Determining the secondary structure and orientation of EmrE, a multi-drug transporter, indicates a transmembrane four-helix bundle.

EmrE is a member of a newly emerging family of MiniTEXANS, a family of multi-drug antiporters from bacteria characterized by their small size of roughly 100 amino acids. In this report we have obtained transmission FTIR spectra of EmrE in CHCl3:MeOH, DMPC vesicles, and Escherichia coli lipid vesicles. Secondary structure analysis has shown that both in DMPC vesicles and in CHCl3: MeOH the protein adopts a highly helical secondary structure that correlates remarkably well with that predicted by hydropathy analysis. The protein was shown to be resistant to amide proton H/D exchange, providing evidence that most of the protein is embedded in the lipid bilayer.
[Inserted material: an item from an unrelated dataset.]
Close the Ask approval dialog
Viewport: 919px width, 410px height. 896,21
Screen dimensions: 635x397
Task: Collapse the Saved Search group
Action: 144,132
Polarized ATR-FTIR spectra of the protein in DMPC vesicles have shown that the helices are oriented with an average tilt angle of 27 degrees from the bilayer normal. The protein was found to be less oriented in E. coli lipid vesicles, most likely as a result of the poor orientation of the bilayer lipids themselves. Thus, the protein is identified as a transmembrane four-helix bundle providing valuable structural data for this family of multi-drug transporters. The results set the stage for further studies aimed at deriving a detailed model for this protein.